▸ DIRECTIONS FOR THIS TASK: Reproduce each line, exactly, from the one containing "Given: Click the" through the end of the material. Exclude pictures.

▸ GIVEN RECORDS:
★ ★ ★ ★ ★

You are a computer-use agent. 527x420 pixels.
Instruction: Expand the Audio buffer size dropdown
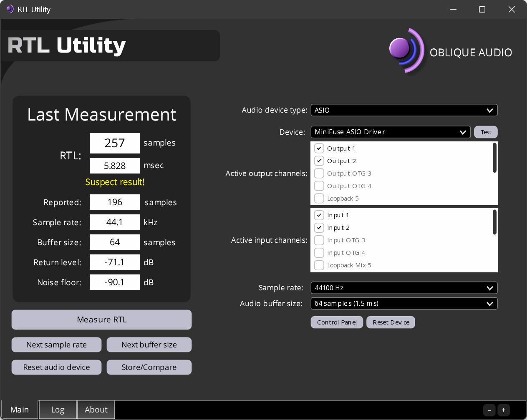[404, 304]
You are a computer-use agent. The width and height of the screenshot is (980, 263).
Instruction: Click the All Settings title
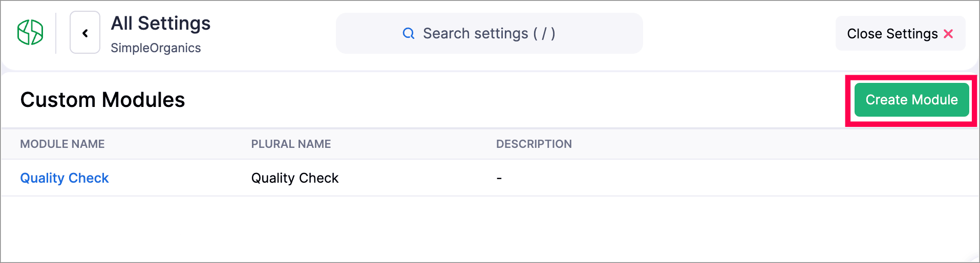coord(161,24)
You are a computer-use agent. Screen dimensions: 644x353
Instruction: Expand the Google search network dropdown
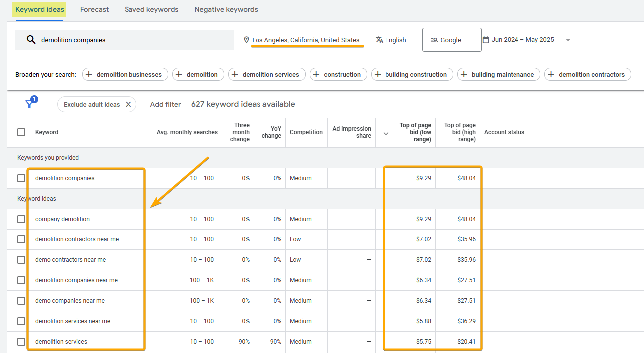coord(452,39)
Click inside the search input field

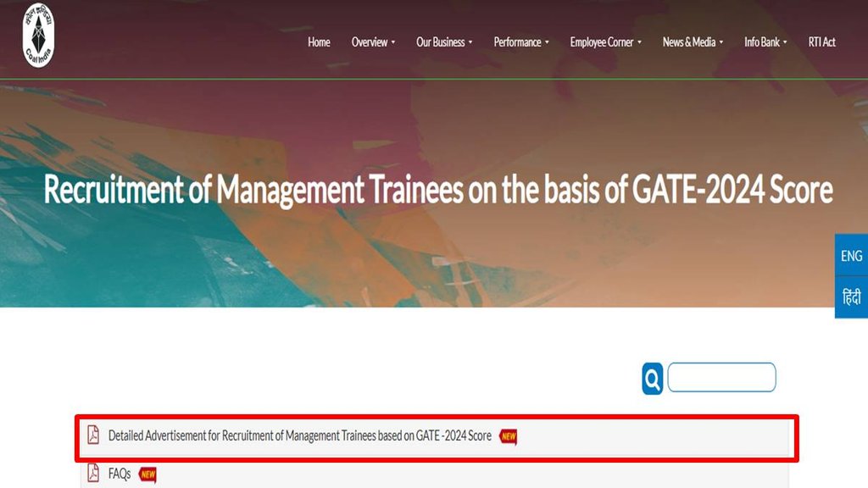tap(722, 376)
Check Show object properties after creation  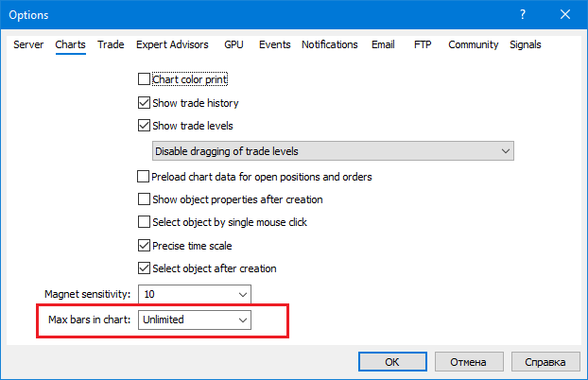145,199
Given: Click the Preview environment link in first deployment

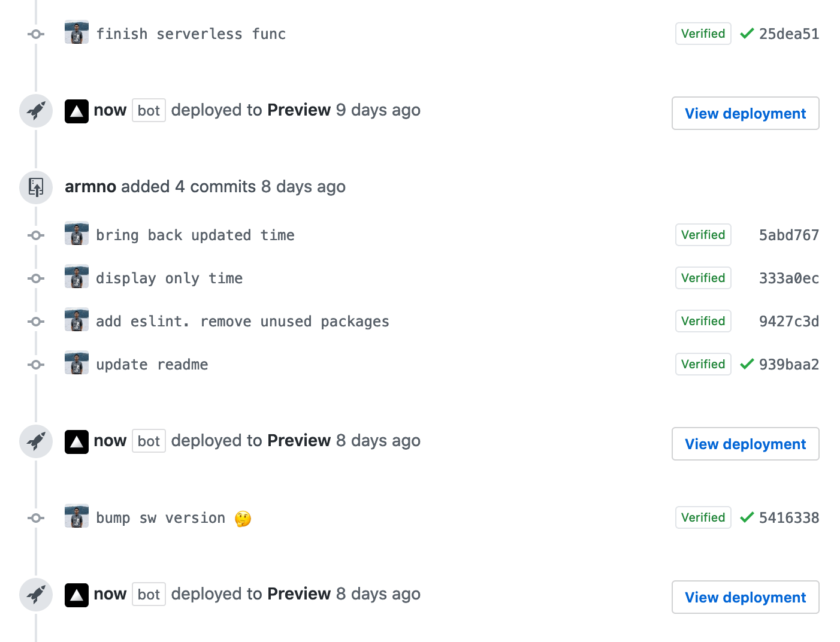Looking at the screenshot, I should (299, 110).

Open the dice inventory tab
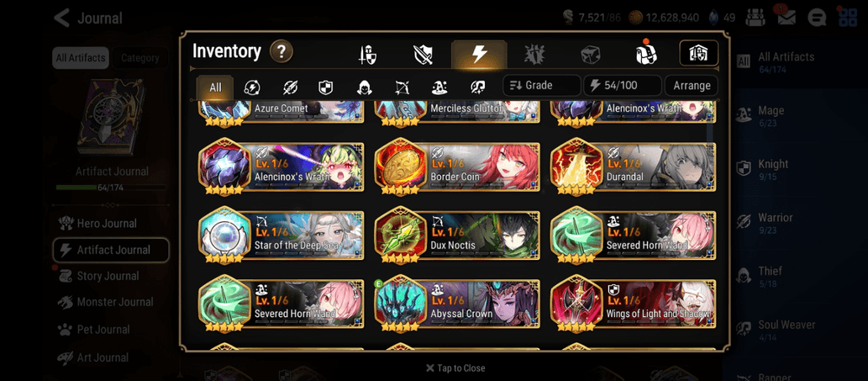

★ ★ ★ ★ ★

▸ PROBLEM SOLUTION:
Given: Click the Preview environment link in first deployment

Looking at the screenshot, I should (299, 110).

Open the dice inventory tab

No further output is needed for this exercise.